Supplied records:

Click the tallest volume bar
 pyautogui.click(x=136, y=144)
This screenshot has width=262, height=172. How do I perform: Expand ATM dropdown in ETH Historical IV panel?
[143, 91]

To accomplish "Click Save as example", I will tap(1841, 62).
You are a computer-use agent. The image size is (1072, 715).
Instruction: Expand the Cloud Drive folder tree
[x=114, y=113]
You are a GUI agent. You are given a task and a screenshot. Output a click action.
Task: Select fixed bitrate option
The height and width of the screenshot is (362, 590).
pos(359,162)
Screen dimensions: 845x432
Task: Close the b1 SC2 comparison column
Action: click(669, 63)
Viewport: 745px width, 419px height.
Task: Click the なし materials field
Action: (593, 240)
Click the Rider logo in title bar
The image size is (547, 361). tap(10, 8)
==
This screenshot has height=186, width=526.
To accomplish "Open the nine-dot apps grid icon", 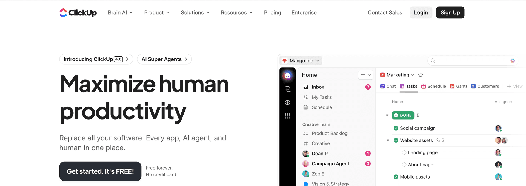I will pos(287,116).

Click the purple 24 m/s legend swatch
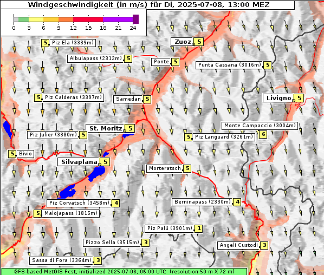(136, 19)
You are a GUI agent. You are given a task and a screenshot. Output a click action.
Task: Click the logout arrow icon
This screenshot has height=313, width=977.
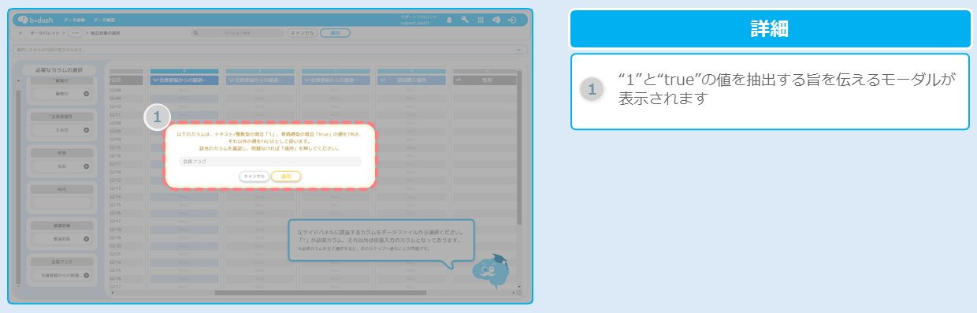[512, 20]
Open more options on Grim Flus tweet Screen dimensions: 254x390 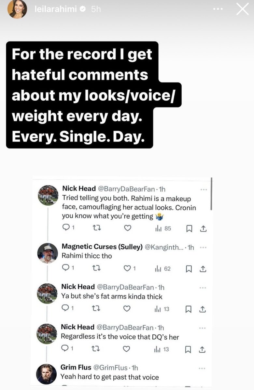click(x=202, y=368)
--
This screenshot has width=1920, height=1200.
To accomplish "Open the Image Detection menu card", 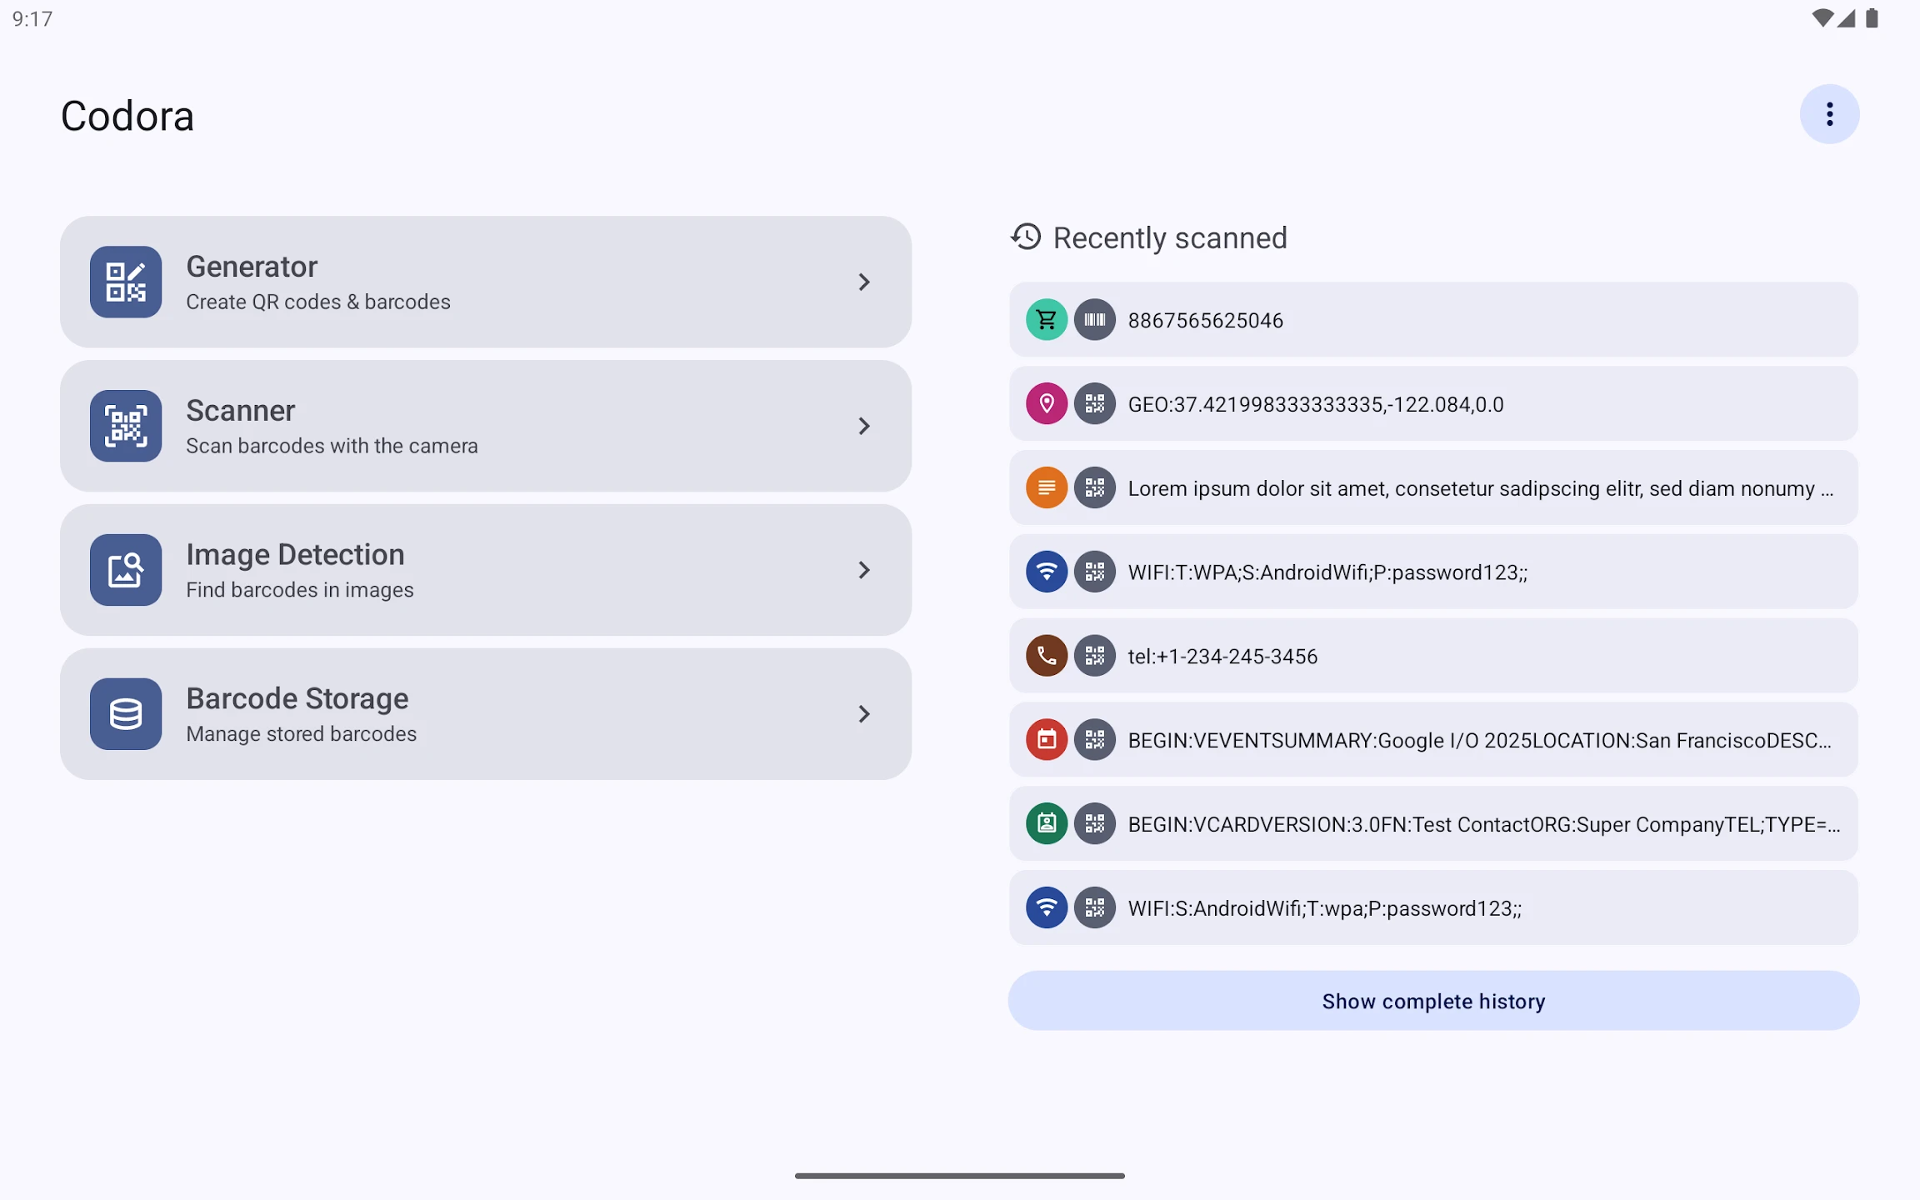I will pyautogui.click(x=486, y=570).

Task instructions:
Rewrite the records from the line containing "You are a computer-use" through the line containing "Action: (593, 240)", changing "fixed bitrate" to "variable bitrate" and leaving everything else as it is.

Output of the task:
You are a computer-use agent. The image size is (1072, 715).
Instruction: Expand the Cloud Drive folder tree
[x=114, y=113]
You are a GUI agent. You are given a task and a screenshot. Output a click action.
Task: Select variable bitrate option
The height and width of the screenshot is (362, 590).
pos(359,162)
Screen dimensions: 845x432
Task: Close the b1 SC2 comparison column
Action: click(669, 63)
Viewport: 745px width, 419px height.
Task: Click the なし materials field
Action: (593, 240)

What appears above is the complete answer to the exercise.